◆ WRITTEN INSTRUCTION: List the humorous nicknames that the essay on what adults want from games uses for younger gamers or children.

◆ PASSAGE TO READ:

+ + + + + + +

What adults want from games

We’re all adults here, right? What? We’re not? Well the gamerlings amongst us will one day grow up to be adult gamers, and one day you snot-nosed brats will understand the pain of us geezers, so this will serve as a manifesto for all gamers everywhere, since we all eventually join the creak-kneed club, and dammit if we aren’t cranky as hell about the immaturity still festering in our favorite artistic/entertainment medium. And developers have no excuse, because they’re all adults. Well, in theory at least. So here are the things we adults want to see in our games, because we’re actually not the boob-ogling, guffawing at exploding heads man/woman-babies the industry seems to think we are.

That’s why we want to see…

An online experience
free of children

Look, we have nothing against kids and teenagers in principle. We were teenagers about seventy years ago so we remember having an inflated sense of superiority (also, dinosaur saddles) so the young’uns are just dandy as members of society. However, the internet has created a wholly unprecedented and utterly unnatural social soup, and this shit frankly has to stop. Outside of the internet and birthday parties of our friends’ offspring, adults will never choose to hang out with children. We don’t go to the park and play ultimate Frisbee with random kids we don’t know. We don’t sit down to have intellectual discussions about science fiction novels with eight-year-olds.

+ + + + + + +

◆ EXCERPTED RECORDS:
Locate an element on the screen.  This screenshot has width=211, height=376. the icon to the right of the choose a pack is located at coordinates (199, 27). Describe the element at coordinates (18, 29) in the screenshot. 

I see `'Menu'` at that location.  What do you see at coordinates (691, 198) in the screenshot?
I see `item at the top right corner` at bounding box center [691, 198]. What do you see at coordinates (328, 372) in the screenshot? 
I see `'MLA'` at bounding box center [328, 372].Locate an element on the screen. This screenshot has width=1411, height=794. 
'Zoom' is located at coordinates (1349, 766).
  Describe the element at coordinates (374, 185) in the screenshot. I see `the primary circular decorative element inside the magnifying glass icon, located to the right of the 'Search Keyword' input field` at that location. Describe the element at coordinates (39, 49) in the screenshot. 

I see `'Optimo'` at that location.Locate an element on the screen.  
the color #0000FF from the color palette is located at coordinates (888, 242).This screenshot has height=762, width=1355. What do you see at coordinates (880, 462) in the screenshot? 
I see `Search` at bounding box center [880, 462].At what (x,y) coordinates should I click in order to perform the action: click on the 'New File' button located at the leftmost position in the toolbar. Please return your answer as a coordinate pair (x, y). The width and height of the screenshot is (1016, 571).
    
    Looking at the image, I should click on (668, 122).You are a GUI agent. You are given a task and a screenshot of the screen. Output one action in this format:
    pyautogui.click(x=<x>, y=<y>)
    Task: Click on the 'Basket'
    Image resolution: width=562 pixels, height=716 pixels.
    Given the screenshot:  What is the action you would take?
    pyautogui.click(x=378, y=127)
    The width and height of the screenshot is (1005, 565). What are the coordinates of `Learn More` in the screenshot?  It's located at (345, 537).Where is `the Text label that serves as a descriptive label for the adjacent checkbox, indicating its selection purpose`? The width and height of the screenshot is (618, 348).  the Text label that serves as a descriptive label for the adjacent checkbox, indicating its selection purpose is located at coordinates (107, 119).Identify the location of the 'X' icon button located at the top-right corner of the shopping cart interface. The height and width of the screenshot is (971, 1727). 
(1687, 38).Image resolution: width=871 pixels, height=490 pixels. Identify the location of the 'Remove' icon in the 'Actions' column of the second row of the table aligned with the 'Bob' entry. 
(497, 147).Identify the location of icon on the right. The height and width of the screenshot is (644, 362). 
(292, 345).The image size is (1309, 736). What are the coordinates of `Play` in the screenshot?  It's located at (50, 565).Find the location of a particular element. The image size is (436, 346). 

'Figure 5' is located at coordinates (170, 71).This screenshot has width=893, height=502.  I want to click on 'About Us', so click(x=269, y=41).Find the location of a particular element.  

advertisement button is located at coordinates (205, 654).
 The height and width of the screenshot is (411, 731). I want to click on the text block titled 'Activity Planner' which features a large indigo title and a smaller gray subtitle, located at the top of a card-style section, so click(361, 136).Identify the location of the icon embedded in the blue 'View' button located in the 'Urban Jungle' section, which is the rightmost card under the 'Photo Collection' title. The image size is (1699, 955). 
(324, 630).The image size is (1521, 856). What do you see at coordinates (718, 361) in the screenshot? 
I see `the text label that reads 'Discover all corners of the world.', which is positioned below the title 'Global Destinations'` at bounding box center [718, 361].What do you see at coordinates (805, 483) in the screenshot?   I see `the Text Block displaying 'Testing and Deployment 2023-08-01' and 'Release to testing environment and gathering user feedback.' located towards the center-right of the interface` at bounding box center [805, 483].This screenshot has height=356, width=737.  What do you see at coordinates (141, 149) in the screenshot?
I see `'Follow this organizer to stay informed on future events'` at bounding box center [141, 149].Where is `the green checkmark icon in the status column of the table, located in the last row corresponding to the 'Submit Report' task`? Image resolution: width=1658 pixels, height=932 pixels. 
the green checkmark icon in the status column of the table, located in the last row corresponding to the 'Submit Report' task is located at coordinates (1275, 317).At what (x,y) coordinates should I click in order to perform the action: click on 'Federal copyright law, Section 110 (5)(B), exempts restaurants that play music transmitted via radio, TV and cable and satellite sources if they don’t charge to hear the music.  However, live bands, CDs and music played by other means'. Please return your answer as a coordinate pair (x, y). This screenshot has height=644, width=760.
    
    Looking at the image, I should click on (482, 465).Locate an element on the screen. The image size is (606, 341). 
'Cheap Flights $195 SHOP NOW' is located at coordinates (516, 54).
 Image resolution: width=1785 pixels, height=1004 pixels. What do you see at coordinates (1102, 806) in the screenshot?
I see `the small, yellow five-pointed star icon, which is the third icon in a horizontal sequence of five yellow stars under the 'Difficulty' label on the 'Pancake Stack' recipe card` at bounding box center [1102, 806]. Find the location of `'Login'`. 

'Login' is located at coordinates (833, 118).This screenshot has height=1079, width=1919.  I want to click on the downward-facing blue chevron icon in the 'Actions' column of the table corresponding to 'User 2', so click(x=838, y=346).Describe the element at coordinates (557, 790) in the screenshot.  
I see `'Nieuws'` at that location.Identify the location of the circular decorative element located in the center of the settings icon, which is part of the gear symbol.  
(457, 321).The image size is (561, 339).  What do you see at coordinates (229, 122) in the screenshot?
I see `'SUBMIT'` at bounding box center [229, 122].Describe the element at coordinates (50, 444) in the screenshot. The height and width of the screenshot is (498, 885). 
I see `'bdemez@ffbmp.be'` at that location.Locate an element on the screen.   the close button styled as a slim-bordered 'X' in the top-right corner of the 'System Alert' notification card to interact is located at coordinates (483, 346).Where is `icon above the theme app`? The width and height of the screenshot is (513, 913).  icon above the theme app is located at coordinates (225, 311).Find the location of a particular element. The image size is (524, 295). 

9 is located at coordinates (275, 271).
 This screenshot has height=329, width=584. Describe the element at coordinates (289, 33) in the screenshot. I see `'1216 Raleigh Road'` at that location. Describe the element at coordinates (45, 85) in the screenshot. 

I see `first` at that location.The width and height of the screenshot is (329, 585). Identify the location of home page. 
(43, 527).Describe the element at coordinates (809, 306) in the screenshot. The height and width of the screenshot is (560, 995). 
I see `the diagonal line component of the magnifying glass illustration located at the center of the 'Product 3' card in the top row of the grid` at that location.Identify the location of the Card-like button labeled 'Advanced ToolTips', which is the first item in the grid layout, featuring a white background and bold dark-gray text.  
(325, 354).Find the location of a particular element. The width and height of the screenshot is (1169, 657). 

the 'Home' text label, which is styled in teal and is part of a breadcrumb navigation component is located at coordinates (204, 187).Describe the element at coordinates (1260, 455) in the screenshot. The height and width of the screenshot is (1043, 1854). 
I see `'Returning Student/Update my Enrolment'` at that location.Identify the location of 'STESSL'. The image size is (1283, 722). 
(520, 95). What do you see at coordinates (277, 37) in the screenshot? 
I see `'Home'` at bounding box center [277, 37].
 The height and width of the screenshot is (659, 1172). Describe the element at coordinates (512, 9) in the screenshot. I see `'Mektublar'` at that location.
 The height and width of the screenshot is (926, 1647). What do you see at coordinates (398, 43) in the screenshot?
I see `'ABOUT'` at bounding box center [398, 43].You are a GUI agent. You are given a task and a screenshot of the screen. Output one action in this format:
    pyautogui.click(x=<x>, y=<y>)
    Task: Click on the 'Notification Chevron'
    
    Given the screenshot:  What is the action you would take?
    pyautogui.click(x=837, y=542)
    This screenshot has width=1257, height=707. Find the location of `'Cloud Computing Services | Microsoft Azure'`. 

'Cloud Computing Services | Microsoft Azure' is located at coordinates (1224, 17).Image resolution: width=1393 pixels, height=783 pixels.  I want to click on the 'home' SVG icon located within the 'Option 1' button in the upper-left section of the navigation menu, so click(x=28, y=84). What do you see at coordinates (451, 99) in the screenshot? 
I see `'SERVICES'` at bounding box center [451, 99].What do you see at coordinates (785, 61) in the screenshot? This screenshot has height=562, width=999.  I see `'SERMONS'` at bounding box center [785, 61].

+ + + + + + +

◆ SOLUTION:
- gamerlings
- snot-nosed brats
- young'uns